:: DOCUMENT EXTRACT ::

Five-Minute Memoir: Leaf Fielding on maternal longings and running away from home

 

Mummy's Saturday treat was breakfast in bed. After we'd eaten, my big brother Roger and I went upstairs to bring down her empty tray. "Can we come back up to read, Mummy?" I asked.

She'd taught me to read before I went to school. I was six and my favourite time of all was when I was curled up in bed next to her, my head leaning into her side, her arm around my shoulder, as we slipped into the magic forest of words. This was the new world she'd given me. There was real life where you run around doing things, and there was a separate kingdom of writing with giant stories rolling out of little books.

After supper, we had time for a game of hide-and-seek before bed. The count receded as I tiptoed upstairs. Where could I hide? Roger had already bagged the bedroom. I crept into the airing cupboard. Hearing her on the stairs, I bit my lip not to give myself away. Mummy came to the door of the cupboard.

:::

### WORK TO DO
Transcribe the part of the memoir excerpt starting with "After supper, we" and going on through "of the cupboard.". The material that comes next has no connection to the memoir excerpt.

:: GIVEN MATERIAL ::

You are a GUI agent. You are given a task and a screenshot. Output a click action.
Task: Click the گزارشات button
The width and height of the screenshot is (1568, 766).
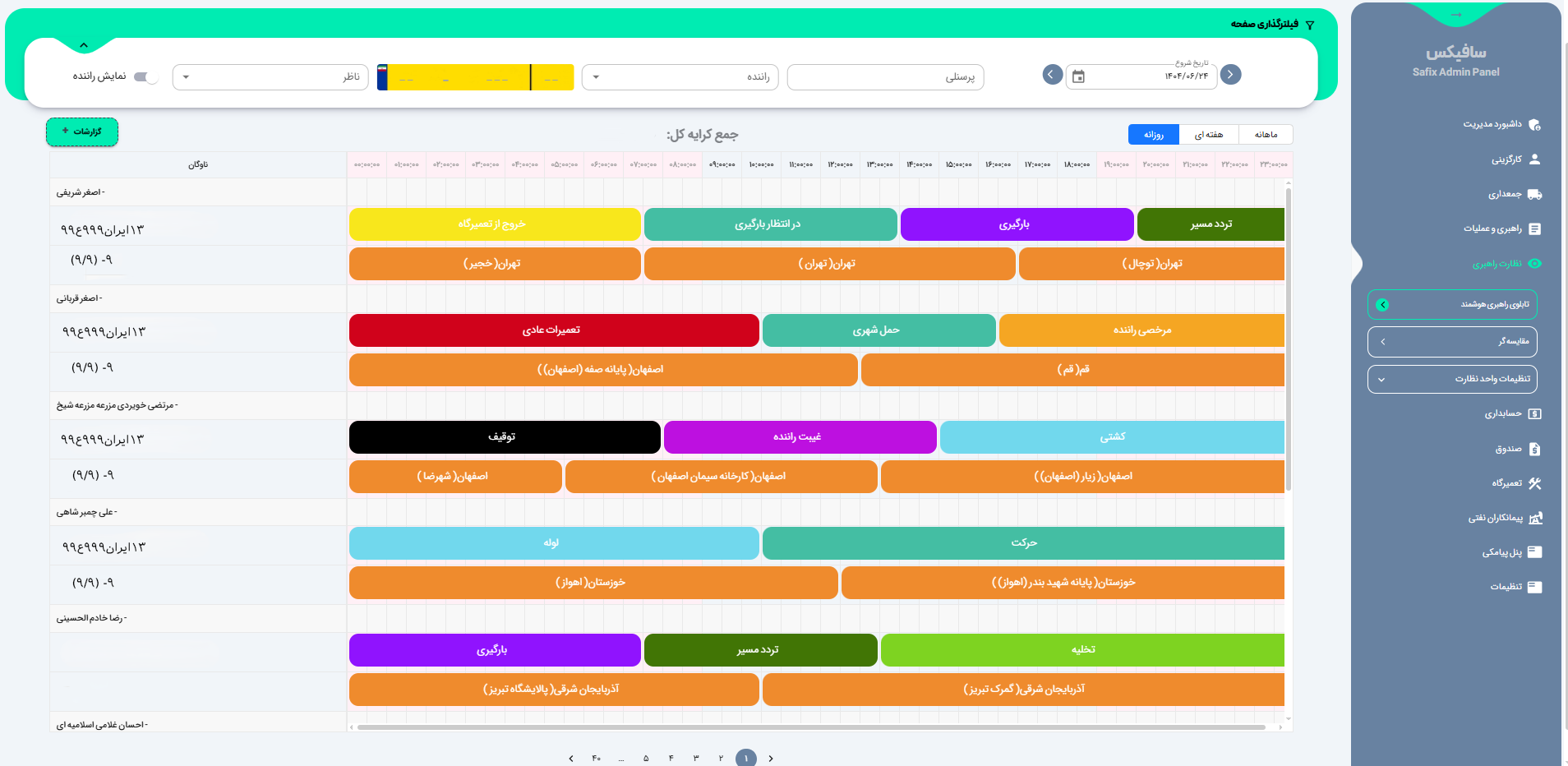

:::

### ANSWER TO THE EXERCISE
After supper, we had time for a game of hide-and-seek before bed. The count receded as I tiptoed upstairs. Where could I hide? Roger had already bagged the bedroom. I crept into the airing cupboard. Hearing her on the stairs, I bit my lip not to give myself away. Mummy came to the door of the cupboard.